We can’t have friends to stay and we dont know when that will change. But I dream of having guests: People to cook for and with, friends whose presence justifies that extra drink that now just makes me feel guilty, and someone new with whom to play board games and cards.

This desire, along with a decision not to rent our place this year to vacationers, was ample motivation to spend a few days improving our guest room.

2019 guest room. Someone had to sleep against the wall.

This room – every room in fact – was freshly painted with a matte white when we bought the place in late 2007. So repainting was not an early priority. It has; however, become increasingly desirable over the last few years. And no excuse not to do it right now.

Benjamin Moore has a new, extra durable paint called Scuffex. It’s not outrageously expensive either. I chose a pearl finish as the room is a bit dark and would benefit from a reflective lift. As for colour, as usual I went with my gut, quickly singling out a pale grey white called White Wisp. It isn’t a warm colour, which is what one craves just now, but the cottage is principally a summer spot, so I had to put myself in summer thinking mode.

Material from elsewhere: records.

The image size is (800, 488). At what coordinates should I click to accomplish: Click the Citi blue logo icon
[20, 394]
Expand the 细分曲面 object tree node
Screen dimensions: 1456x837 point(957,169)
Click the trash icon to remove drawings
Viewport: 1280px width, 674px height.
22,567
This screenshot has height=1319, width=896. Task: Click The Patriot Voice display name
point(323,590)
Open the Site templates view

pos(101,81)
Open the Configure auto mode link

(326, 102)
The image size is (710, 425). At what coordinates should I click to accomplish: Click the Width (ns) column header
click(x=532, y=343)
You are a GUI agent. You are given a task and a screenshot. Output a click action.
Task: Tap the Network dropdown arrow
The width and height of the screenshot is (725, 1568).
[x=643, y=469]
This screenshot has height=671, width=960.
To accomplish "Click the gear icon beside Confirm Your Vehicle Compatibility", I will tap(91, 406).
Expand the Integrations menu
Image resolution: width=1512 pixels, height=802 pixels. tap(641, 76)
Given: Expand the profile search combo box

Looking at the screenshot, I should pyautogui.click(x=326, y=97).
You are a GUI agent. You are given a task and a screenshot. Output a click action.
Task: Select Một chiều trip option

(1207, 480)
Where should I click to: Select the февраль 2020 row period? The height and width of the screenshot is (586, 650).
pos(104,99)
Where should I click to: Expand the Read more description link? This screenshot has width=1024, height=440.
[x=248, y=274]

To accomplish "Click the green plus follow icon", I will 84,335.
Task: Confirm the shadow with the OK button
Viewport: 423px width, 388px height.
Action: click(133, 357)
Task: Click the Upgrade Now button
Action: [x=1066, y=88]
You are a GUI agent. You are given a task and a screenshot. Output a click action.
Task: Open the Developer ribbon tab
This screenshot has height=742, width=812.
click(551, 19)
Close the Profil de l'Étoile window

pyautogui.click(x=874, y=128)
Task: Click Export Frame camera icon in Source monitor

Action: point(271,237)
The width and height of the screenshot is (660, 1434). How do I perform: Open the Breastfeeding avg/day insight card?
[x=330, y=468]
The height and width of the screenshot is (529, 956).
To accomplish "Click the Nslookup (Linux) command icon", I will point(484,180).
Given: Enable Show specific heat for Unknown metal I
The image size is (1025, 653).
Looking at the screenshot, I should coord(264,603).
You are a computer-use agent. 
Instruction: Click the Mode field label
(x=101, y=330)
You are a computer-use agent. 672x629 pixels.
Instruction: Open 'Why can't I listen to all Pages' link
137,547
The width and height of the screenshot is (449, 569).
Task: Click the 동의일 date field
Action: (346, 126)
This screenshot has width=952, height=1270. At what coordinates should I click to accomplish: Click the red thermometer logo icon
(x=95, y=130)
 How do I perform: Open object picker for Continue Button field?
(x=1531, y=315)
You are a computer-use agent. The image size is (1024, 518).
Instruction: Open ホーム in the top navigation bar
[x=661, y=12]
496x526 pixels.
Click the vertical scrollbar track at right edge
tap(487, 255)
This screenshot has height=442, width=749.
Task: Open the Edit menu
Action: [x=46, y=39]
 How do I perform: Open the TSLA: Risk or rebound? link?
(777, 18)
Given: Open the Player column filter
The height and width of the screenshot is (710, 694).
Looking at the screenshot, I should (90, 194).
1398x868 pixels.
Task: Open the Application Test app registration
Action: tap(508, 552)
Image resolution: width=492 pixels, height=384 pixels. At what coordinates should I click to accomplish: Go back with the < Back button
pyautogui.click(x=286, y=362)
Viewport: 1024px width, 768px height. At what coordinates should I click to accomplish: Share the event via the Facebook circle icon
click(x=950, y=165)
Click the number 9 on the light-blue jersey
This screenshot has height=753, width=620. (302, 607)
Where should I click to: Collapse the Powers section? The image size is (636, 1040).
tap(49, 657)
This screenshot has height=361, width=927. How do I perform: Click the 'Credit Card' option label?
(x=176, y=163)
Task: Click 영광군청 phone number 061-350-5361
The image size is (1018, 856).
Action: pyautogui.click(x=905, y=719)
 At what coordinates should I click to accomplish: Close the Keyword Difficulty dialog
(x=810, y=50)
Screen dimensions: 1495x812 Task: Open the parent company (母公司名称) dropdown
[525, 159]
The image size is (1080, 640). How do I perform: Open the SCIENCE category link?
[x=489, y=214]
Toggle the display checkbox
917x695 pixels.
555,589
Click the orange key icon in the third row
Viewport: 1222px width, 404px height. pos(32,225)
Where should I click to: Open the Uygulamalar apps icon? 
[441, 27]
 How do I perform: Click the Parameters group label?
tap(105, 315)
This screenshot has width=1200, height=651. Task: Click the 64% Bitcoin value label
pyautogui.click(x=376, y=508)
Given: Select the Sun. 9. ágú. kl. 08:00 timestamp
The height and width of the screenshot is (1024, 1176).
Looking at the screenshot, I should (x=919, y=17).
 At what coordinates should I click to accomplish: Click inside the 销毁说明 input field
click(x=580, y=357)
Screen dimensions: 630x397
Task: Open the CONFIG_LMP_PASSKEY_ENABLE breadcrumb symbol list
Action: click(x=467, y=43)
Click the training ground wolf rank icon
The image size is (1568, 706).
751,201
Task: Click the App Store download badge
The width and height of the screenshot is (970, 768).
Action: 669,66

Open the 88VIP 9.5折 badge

The paint went on beautifully, and floor, ceiling, 5 panel door and window trim were all given 2 coats of gloss in BM Cloud White.

We replaced a cheap ikea ceiling fixture with a lovely nickel fixture that we wrote out of our sales contract when we sold up in Port Moody. I was so glad to find a perfect place for it. We also replaced the non- functioning dimmer switch.

We reoriented the bed so there is (some) room on both sides, then edited and rehung wall decor. We also painted up some found “free” shelves with trim paint and installed them at about 2 metres from the floor, to add a splash of interest and some high storage to an otherwise bare-by-necessity wall.

A shippy light fixture and some free, high shelves are favourite touches.

I washed the duvet and mattress pad, replaced all the pillows and polished the floor.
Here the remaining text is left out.